Advantages over Supervised Learning. LEAD-RL brings several benefits over previous LEAD models; the first being improved overall energy versus throughput tradeoff. Controlling the energy versus throughput tradeoff can be done through a single hyper-parameter  $\lambda$  in the reward function, as shown in Fig. 9. Larger values result in more energy saving at the cost of throughput, while smaller values result in less throughput loss at the cost of more energy. This allows easy application specific tuning by a designer. Furthermore, generalizing the agent to use more than 5 DVFS modes is simple, as it requires only adding more output nodes in the router's deep Q network. In contrast, increasing the number of modes in the supervised LEAD models requires increasing the number of corresponding thresholds, which in turn increases the time complexity of the grid search procedure for threshold tuning.

*RL versus Supervised Learning Based Policies.* As seen in Fig. 8, the policies learned by LEAD-RL agents are much more diverse than LEAD- $\tau$ , while reducing dynamic energy and maintaining high throughput, unlike LEAD- $\Delta$  where added diversity does not translate into a good energy versus throughput tradeoff. Whereas LEAD- $\tau$  looks almost bi-modal, spending greater than 90 percent of cycles in modes 1 and 5 in 4 out of 5 test traces, LEAD-RL was able utilize modes 2, 3, and 4 effectively to reduce the energy cost of each workload.

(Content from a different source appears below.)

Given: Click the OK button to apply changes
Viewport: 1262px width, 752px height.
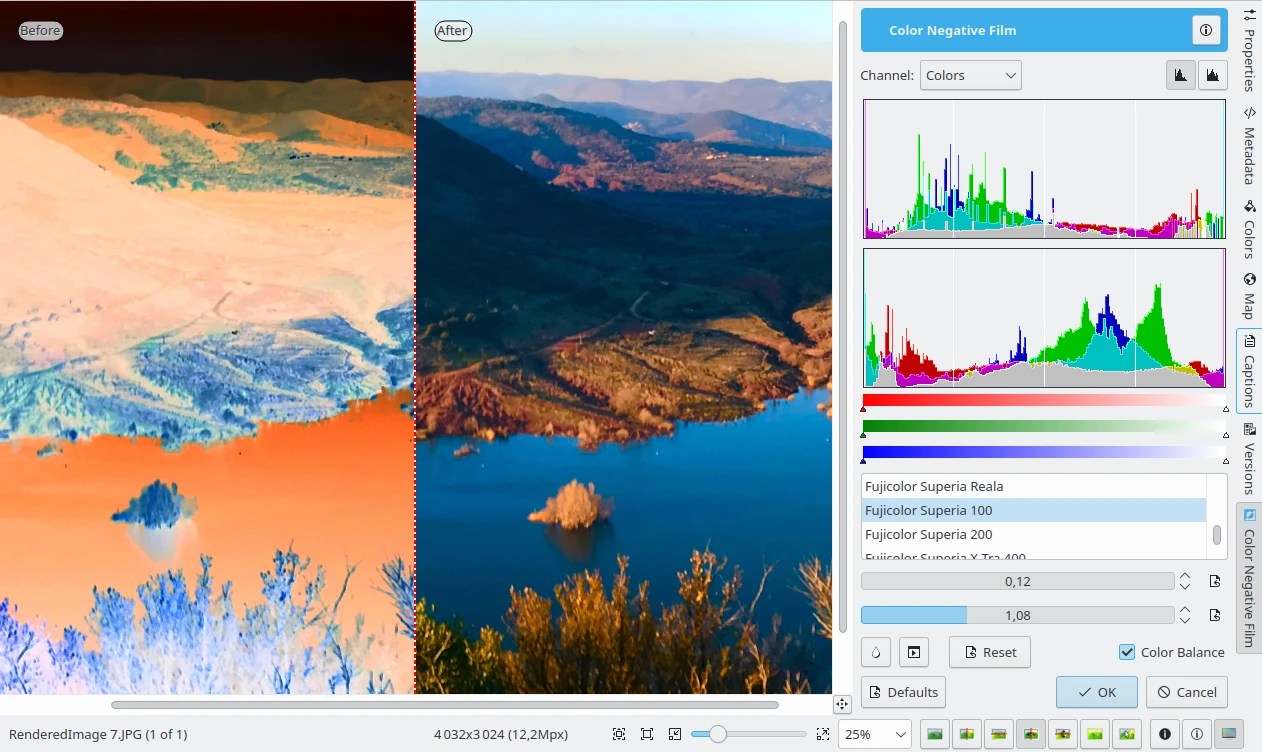Looking at the screenshot, I should point(1096,692).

*Per Router Learning and Exploration.* The noisy network  $\sigma$  parameters are expected to converge to a value representing the stochasticity of the action-value function estimation. Fig. 11 shows the behavior of the  $\sigma$  parameters during training for a subset of the routers. It can be seen that each agent develops its own exploration strategy in order to find its optimal policy: router 12, for instance, converges much faster and requires less exploration than the other routers. This lends credence to the idea that the problem, or at least the representation of the problem, for each agent differs to some degree. In addition, the different final values for the average  $\sigma$  parameter magnitude indicates that an optimal solution requires a separate policy for each router.

*Non-Stationarity and Static Policy.* Due to the highly non-stationary nature of the observations, which arise from differences in workloads across both sections of traces and different traces, in combination with static policies being implemented at runtime, learning a general policy for the problem proved challenging. To overcome this, the size of the replay buffer needed to be sufficiently large to hold transitions from multiple trace files, otherwise the value



Fig. 11. Average  $\sigma$  parameter magnitude versus time: To reduce clutter, the figure shows only 8 randomly selected routers.

function would continue to vary significantly. Additionally, the size of minibatch sampled from the replay buffer had to be large enough to capture a good estimate of the true gradient; using minibatches that were too small also resulted in a less stable policy. Minibatches of size 64 were sufficient when prioritized replay was used, though without prioritized replay minibatches needed to be significantly larger. Finally, as more data was added to the training set, performance improved, hence the importance of using many training traces. In practice, data could potentially be accumulated and used to continuously train better models.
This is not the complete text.